## [RECORDS SUPPLIED]
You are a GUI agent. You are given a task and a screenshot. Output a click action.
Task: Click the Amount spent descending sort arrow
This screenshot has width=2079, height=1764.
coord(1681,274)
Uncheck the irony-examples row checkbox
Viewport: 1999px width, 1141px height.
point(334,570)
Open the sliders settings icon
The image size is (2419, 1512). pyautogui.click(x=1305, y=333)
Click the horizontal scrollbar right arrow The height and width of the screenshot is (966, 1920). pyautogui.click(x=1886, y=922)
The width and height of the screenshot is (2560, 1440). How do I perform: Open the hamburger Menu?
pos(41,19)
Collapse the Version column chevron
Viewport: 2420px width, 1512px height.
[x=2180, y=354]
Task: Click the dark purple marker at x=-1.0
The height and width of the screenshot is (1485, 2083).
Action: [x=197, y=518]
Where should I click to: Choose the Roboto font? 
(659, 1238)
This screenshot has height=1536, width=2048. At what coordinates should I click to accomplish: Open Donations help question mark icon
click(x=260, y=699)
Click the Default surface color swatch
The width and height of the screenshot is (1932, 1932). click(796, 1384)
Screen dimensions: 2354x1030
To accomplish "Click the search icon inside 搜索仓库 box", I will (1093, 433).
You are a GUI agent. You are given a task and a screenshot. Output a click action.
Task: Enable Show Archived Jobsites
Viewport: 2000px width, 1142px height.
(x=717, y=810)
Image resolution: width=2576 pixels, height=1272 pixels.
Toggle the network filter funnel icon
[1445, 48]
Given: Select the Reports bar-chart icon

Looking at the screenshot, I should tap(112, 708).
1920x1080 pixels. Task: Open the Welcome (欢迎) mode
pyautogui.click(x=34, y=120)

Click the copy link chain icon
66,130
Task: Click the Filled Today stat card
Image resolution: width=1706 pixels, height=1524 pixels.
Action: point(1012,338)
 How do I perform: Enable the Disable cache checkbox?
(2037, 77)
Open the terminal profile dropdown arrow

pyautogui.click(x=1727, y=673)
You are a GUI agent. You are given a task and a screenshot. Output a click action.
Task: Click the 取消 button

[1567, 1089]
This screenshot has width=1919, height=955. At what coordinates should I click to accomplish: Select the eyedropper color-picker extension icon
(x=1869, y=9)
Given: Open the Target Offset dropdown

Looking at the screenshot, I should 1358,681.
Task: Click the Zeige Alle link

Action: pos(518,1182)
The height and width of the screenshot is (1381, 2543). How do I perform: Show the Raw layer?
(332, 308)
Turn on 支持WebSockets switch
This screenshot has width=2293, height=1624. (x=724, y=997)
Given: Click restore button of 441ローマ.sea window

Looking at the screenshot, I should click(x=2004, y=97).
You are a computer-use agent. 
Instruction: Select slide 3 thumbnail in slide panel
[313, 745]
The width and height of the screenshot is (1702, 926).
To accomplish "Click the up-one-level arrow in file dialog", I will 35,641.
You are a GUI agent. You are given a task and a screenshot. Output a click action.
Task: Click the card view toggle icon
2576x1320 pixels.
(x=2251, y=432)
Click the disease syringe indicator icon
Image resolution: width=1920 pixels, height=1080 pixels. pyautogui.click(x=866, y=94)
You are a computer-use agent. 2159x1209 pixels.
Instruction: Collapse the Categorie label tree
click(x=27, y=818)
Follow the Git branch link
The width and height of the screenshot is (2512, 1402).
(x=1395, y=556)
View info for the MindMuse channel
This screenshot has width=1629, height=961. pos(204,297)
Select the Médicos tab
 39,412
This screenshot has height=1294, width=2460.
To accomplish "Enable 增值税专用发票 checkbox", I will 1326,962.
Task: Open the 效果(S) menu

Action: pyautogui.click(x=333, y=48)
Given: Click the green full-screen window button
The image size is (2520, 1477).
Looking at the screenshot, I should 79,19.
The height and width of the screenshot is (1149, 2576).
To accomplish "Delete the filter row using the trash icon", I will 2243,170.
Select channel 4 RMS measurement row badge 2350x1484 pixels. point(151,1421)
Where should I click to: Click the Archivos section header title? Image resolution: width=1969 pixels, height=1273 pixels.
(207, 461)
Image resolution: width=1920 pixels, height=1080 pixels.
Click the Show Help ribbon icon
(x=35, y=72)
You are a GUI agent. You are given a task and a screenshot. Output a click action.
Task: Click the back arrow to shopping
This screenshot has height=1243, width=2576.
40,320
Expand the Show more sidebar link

## [EXERCISE INSTRUCTIONS]
The records above should be restated word for word, please.

## [SOLUTION TO THIS PROBLEM]
You are a GUI agent. You are given a task and a screenshot. Output a click action.
Task: Click the Amount spent descending sort arrow
This screenshot has width=2079, height=1764.
coord(1681,274)
Uncheck the irony-examples row checkbox
Viewport: 1999px width, 1141px height.
point(334,570)
Open the sliders settings icon
The image size is (2419, 1512). pyautogui.click(x=1305, y=333)
Click the horizontal scrollbar right arrow The height and width of the screenshot is (966, 1920). pyautogui.click(x=1886, y=922)
The width and height of the screenshot is (2560, 1440). How do I perform: Open the hamburger Menu?
pos(41,19)
Collapse the Version column chevron
Viewport: 2420px width, 1512px height.
[x=2180, y=354]
Task: Click the dark purple marker at x=-1.0
The height and width of the screenshot is (1485, 2083).
Action: [x=197, y=518]
Where should I click to: Choose the Roboto font? 
(659, 1238)
This screenshot has height=1536, width=2048. At what coordinates should I click to accomplish: Open Donations help question mark icon
click(x=260, y=699)
Click the Default surface color swatch
The width and height of the screenshot is (1932, 1932). click(796, 1384)
Screen dimensions: 2354x1030
To accomplish "Click the search icon inside 搜索仓库 box", I will (1093, 433).
You are a GUI agent. You are given a task and a screenshot. Output a click action.
Task: Enable Show Archived Jobsites
Viewport: 2000px width, 1142px height.
(x=717, y=810)
Image resolution: width=2576 pixels, height=1272 pixels.
Toggle the network filter funnel icon
[1445, 48]
Given: Select the Reports bar-chart icon

Looking at the screenshot, I should tap(112, 708).
1920x1080 pixels. Task: Open the Welcome (欢迎) mode
pyautogui.click(x=34, y=120)

Click the copy link chain icon
66,130
Task: Click the Filled Today stat card
Image resolution: width=1706 pixels, height=1524 pixels.
Action: point(1012,338)
 How do I perform: Enable the Disable cache checkbox?
(2037, 77)
Open the terminal profile dropdown arrow

pyautogui.click(x=1727, y=673)
You are a GUI agent. You are given a task and a screenshot. Output a click action.
Task: Click the 取消 button

[1567, 1089]
This screenshot has width=1919, height=955. At what coordinates should I click to accomplish: Select the eyedropper color-picker extension icon
(x=1869, y=9)
Given: Open the Target Offset dropdown

Looking at the screenshot, I should 1358,681.
Task: Click the Zeige Alle link

Action: pos(518,1182)
The height and width of the screenshot is (1381, 2543). How do I perform: Show the Raw layer?
(332, 308)
Turn on 支持WebSockets switch
This screenshot has width=2293, height=1624. (x=724, y=997)
Given: Click restore button of 441ローマ.sea window

Looking at the screenshot, I should click(x=2004, y=97).
You are a computer-use agent. 
Instruction: Select slide 3 thumbnail in slide panel
[313, 745]
The width and height of the screenshot is (1702, 926).
To accomplish "Click the up-one-level arrow in file dialog", I will 35,641.
You are a GUI agent. You are given a task and a screenshot. Output a click action.
Task: Click the card view toggle icon
2576x1320 pixels.
(x=2251, y=432)
Click the disease syringe indicator icon
Image resolution: width=1920 pixels, height=1080 pixels. pyautogui.click(x=866, y=94)
You are a computer-use agent. 2159x1209 pixels.
Instruction: Collapse the Categorie label tree
click(x=27, y=818)
Follow the Git branch link
The width and height of the screenshot is (2512, 1402).
(x=1395, y=556)
View info for the MindMuse channel
This screenshot has width=1629, height=961. pos(204,297)
Select the Médicos tab
 39,412
This screenshot has height=1294, width=2460.
To accomplish "Enable 增值税专用发票 checkbox", I will 1326,962.
Task: Open the 效果(S) menu

Action: pyautogui.click(x=333, y=48)
Given: Click the green full-screen window button
The image size is (2520, 1477).
Looking at the screenshot, I should 79,19.
The height and width of the screenshot is (1149, 2576).
To accomplish "Delete the filter row using the trash icon", I will 2243,170.
Select channel 4 RMS measurement row badge 2350x1484 pixels. point(151,1421)
Where should I click to: Click the Archivos section header title? Image resolution: width=1969 pixels, height=1273 pixels.
(207, 461)
Image resolution: width=1920 pixels, height=1080 pixels.
Click the Show Help ribbon icon
(x=35, y=72)
You are a GUI agent. You are given a task and a screenshot. Output a click action.
Task: Click the back arrow to shopping
This screenshot has height=1243, width=2576.
40,320
Expand the Show more sidebar link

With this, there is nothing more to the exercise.